Teoricamente la sua richiesta e le motivazioni che porta per sostenerla non fanno una grinza. La fine di un maschilismo strisciante – non più di tanto – in politica e un maggior numero di donne al «potere», non potrebbero che portare dei vantaggi alla convivenza civile. Non per fare mielosi complimenti al gentil sesso, ma c’è da dire che chi sa mandare avanti una famiglia, un ufficio, un’azienda, destreggiandosi nella complessità che caratterizza il vivere moderno, ha tutte le carte in regola per occuparsi del bene comune dei cittadini. Oso un’espressione che a prima vista potrebbe apparire eccessiva: tra i due sessi, le donne sono quelle che il bene lo mettono maggiormente in comune, che pensano la realtà a partire da ciò che è vitale, da chi nella collettività ha più bisogno.

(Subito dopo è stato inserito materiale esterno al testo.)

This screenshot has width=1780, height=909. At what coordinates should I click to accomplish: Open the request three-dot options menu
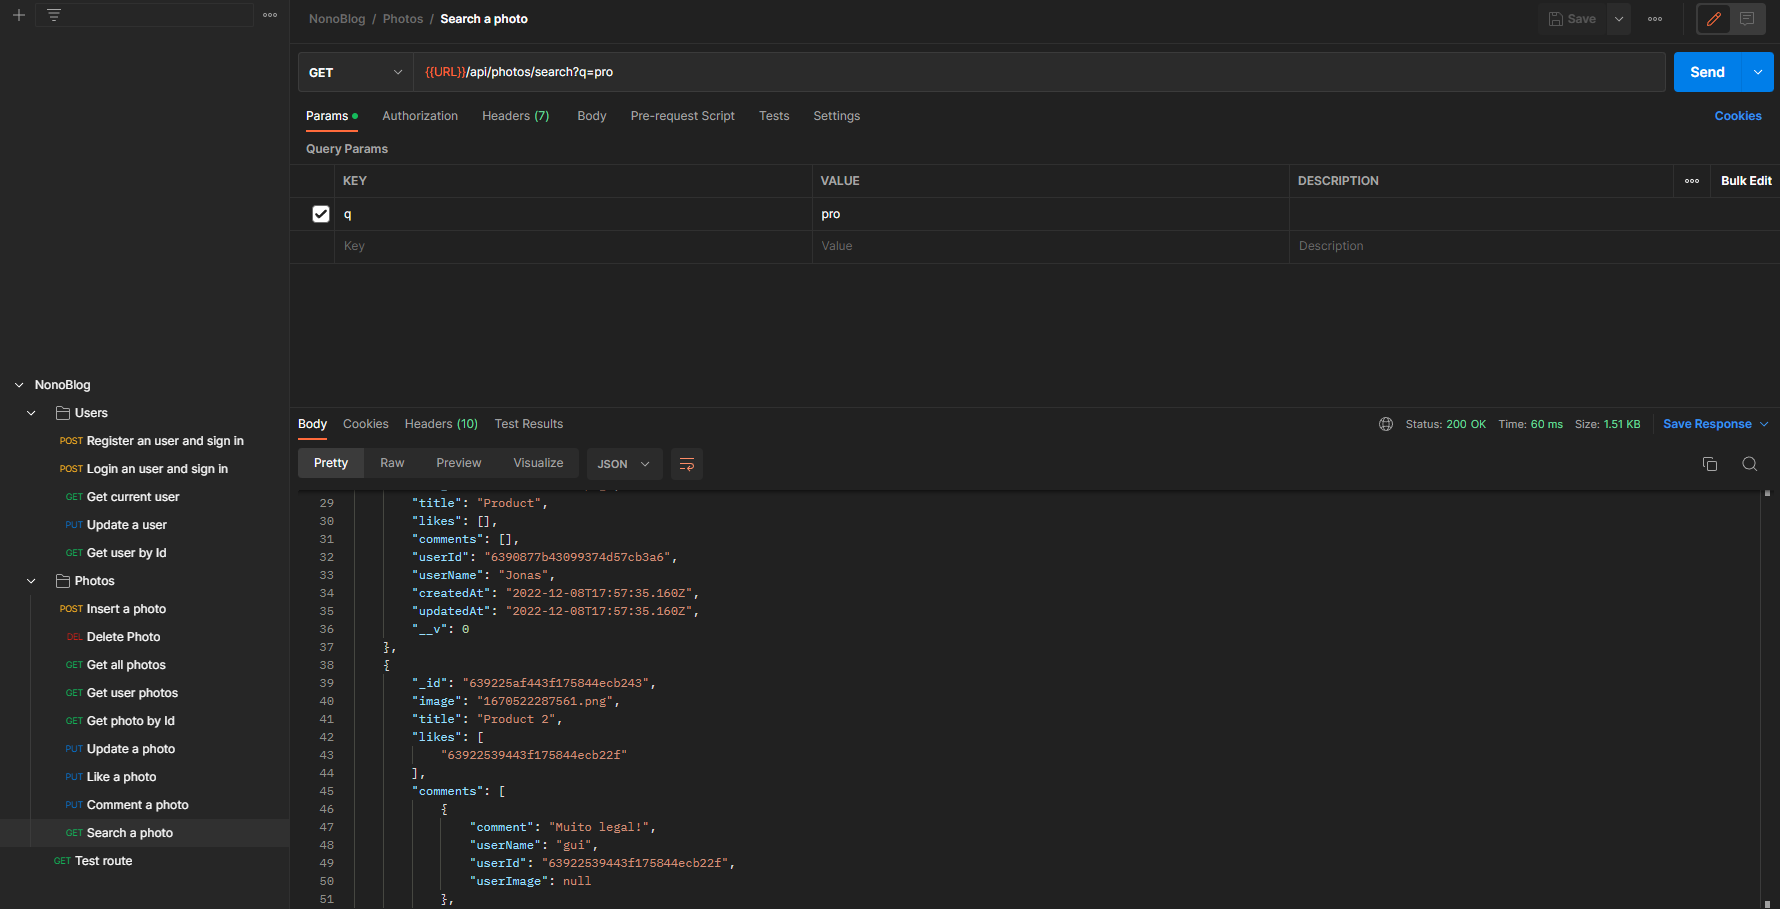point(1654,18)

Danno istintivamente la precedenza alle necessità altrui, forse anche troppo, mettendo al primo posto figli, mariti, genitori...

Nonostante ciò, anche questi ottimi argomenti non sono sufficienti a sostenere l’applicazione di quote rosa alla vita politica italiana o anche sovranazionale, europea in questo caso. Mi ha colpito, nel corso del recente Festival internazionale del giornalismo a Perugia, un intervento di Gianni Riotta, recentemente passato a dirigere «Il Sole 24Ore». Alla domanda di un giovane giornalista o aspirante tale che gli chiedeva perché nei quotidiani o anche in Rai non viene stabilita una quota giovani, ha risposto più o meno così: «Non credo sia la soluzione giusta, perché sul posto di lavoro dovrebbe valere il criterio della competenza e unicamente quello». In sostanza, mettere delle quote (nei giornali, nella politica, ecc.) significa riconoscere un’emergenza e cercare di risolverla con un escamotage che non incide sulle logiche di fondo. Si risponde cioè a una logica di privilegio cercando di accaparrarsi una piccola parte di quel privilegio. Invece di stabilire un principio che vale per tutti – ad esempio la competenza, la bravura, la preparazione, mettendo, per quanto possibile, tutti alla pari sulla linea di partenza o in riferimento alla meta da raggiungere – ci si accontenta di vedersi attribuita quasi d’ufficio una fetta di «potere».
Se a prevalere fosse il «criterio competenza», non ho alcun dubbio sul fatto che le donne non avrebbero alcuna necessità di quote proporzionali a garanzia della propria professionalità, anche e soprattutto in politica. Se nella distribuzione delle cariche, dei ruoli e delle responsabilità si applicassero le «quote grigie», che fanno onore al merito e all’intelligenza e solo a questi, non si dovrebbe andare in cerca di complicati e discutibili sistemi di compensazione.